### Problem to work on
Format every line of the items below as a Markdown table with the columns "Row" and "Item line," numbering the rows and omitting blank lines.

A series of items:
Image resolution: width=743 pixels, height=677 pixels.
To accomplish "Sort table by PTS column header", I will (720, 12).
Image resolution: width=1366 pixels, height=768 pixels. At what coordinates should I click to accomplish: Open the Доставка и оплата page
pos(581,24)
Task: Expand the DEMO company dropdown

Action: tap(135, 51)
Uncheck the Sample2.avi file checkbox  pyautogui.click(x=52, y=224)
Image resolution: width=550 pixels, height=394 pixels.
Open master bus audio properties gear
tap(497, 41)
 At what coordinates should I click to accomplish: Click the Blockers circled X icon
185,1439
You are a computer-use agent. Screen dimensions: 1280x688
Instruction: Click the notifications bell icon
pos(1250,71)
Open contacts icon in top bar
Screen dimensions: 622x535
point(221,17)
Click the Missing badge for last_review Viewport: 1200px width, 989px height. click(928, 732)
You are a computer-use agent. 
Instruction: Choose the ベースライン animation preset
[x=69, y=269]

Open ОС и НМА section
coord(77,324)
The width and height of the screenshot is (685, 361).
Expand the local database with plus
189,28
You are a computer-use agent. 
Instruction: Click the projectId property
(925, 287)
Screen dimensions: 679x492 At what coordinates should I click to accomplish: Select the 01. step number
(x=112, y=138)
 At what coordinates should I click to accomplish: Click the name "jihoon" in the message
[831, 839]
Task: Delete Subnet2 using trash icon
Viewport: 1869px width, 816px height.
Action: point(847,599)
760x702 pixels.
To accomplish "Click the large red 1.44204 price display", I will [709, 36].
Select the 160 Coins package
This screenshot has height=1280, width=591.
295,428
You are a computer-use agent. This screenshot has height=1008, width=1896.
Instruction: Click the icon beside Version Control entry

### Answer to this exercise
| Row | Item line |
|---|---|
| 1 | Image resolution: width=743 pixels, height=677 pixels. |
| 2 | To accomplish "Sort table by PTS column header", I will (720, 12). |
| 3 | Image resolution: width=1366 pixels, height=768 pixels. At what coordinates should I click to accomplish: Open the Доставка и оплата page |
| 4 | pos(581,24) |
| 5 | Task: Expand the DEMO company dropdown |
| 6 | Action: tap(135, 51) |
| 7 | Uncheck the Sample2.avi file checkbox  pyautogui.click(x=52, y=224) |
| 8 | Image resolution: width=550 pixels, height=394 pixels. |
| 9 | Open master bus audio properties gear |
| 10 | tap(497, 41) |
| 11 |  At what coordinates should I click to accomplish: Click the Blockers circled X icon |
| 12 | 185,1439 |
| 13 | You are a computer-use agent. Screen dimensions: 1280x688 |
| 14 | Instruction: Click the notifications bell icon |
| 15 | pos(1250,71) |
| 16 | Open contacts icon in top bar |
| 17 | Screen dimensions: 622x535 |
| 18 | point(221,17) |
| 19 | Click the Missing badge for last_review Viewport: 1200px width, 989px height. click(928, 732) |
| 20 | You are a computer-use agent.  |
| 21 | Instruction: Choose the ベースライン animation preset |
| 22 | [x=69, y=269] |
| 23 | Open ОС и НМА section |
| 24 | coord(77,324) |
| 25 | The width and height of the screenshot is (685, 361). |
| 26 | Expand the local database with plus |
| 27 | 189,28 |
| 28 | You are a computer-use agent.  |
| 29 | Instruction: Click the projectId property |
| 30 | (925, 287) |
| 31 | Screen dimensions: 679x492 At what coordinates should I click to accomplish: Select the 01. step number |
| 32 | (x=112, y=138) |
| 33 |  At what coordinates should I click to accomplish: Click the name "jihoon" in the message |
| 34 | [831, 839] |
| 35 | Task: Delete Subnet2 using trash icon |
| 36 | Viewport: 1869px width, 816px height. |
| 37 | Action: point(847,599) |
| 38 | 760x702 pixels. |
| 39 | To accomplish "Click the large red 1.44204 price display", I will [709, 36]. |
| 40 | Select the 160 Coins package |
| 41 | This screenshot has height=1280, width=591. |
| 42 | 295,428 |
| 43 | You are a computer-use agent. This screenshot has height=1008, width=1896. |
| 44 | Instruction: Click the icon beside Version Control entry |